Skills. You do not get 4* skill points at first level. Now all class skills give you a +3 bonus when you put a point in them. Cross class skills now cost 1 point per rank, (as with class skills) but don't give the +3.
The multiclassing penalty has been removed. Favoured Class has consequently changed to provide a bonus for each level in the favoured class rathe rthan reduce the now non-existant penalty.
You now get feats every odd level rather than every three levels.
Those are the big system wide ones I can think of. However, there are loads of little things (like the Dodge feat bonus beigng against all opponents rather than one).
DeathQuaker RPG Superstar 2015 Top 8 |
Smaller things include things like clearer definitions of light conditions as they relate to vision, stealth and Shadowdancer abilities. (I think people tend to use them only when it's a contentious issue, but I have a feeling the contention was exactly why the rules were written.)
Concentration checks for casting spells have changed. There is no Concentration skill (and less need therefore to boost Con if you're a spellcaster). Instead you make a caster level+spellcasting stat modifier check versus a certain DC (it varies depending on the situation). Casting defensively is DC 15+twice the level of the spell you're trying to cast (yes, it is harder than in 3.5, but you can still boost defensive casting with the Combat casting feat).
Polymorph and wild shape have changed; you now get a static boost/penalty to ability scores depending on your form and size rather than just taking the ability scores of the creature you transform into (this makes druidzilla a far more reasonable creature to deal with). While polymorphing/wildshaping is more useful, it is much less abusable than in 3.5.

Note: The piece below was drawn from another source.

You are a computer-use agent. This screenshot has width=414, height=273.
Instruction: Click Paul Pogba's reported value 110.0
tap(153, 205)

There are a lot of changes to many spells (especially death-type spells) and the easiest thing to do is just read them through to see what's changed.

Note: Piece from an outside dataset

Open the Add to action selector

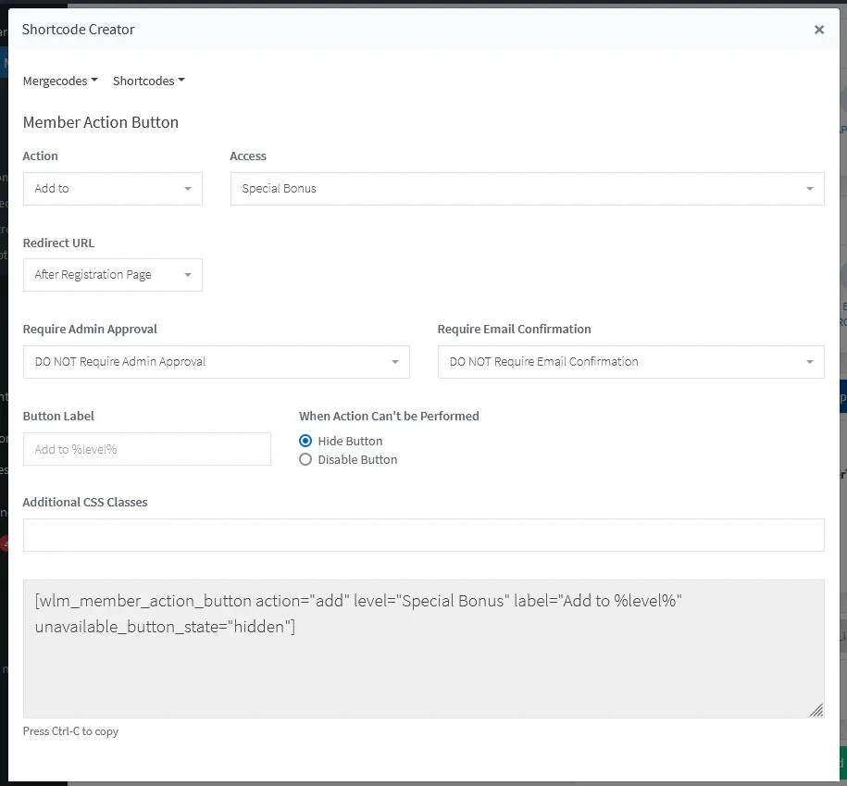coord(112,188)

There are more magic item slots.
Read through the various class abilities; most classes got some kind of new ability (Barbarians-rage powers, fighters-weapon training, rogues-rogue talents, sorcerers-bloodlines, etc. etc.)
Are |
Several skills have been consolidated into one (for instance, Spot + Listen + Search is now simply Perception). There are also some new skills that are used for special movements (creatures that can fly, swim or climb need to use the Fly, Swim, Climb skills).
The classes have been rebalanced; all the core classes now give you an incentive to stay in the class to 20th level rather than the players feeling obligated to go into a PrC as soon as possible.
Howie23 |
I'm a long time D and D dm and player, and have followed along to through the various editions up unitl the most recent 4th edition. A friend of mine who disliked the new 4th put me on to Pathfinder. Having skimmed through the rules I thought i'd ask people who were more versed with pathfinder. What are the more significant or important differences between 3.5 rules and Pathfinder
I'm forced to admit that i'm more impressed with Pathfinder than I thought i'd be. With the sheer size fo the core rulebook i'm guessing that i've missed a number of rather important details
I'm in a similar boat. While many of the basic mechanics are the same, there are a huge number of items that are minorly different. In some cases, these are improvements, in others they are basically just different. On the issues that are often discussed and debated, it becomes necessary to review the PF rules before making any definitive statement because SO MUCH is slightly different.
Some additional changes that I haven't seen mentioned so far: Many of the creature type descriptions have changed. For example, Constructs, Plants, and Undead are not explicitly immune to sneak attak/critical attack.
ElyasRavenwood |
Oh this may be a minor thing, but i like it. There are three experience schedules for character advancement. There is one for a "slow" advancement, another for "medium" advancement, and a third for "fast" advancement which is more in line with a 3.5 game.
Now the DM has a choice of how fast he wants his PCs to progress through their levels. It is a simple but i think a nice idea.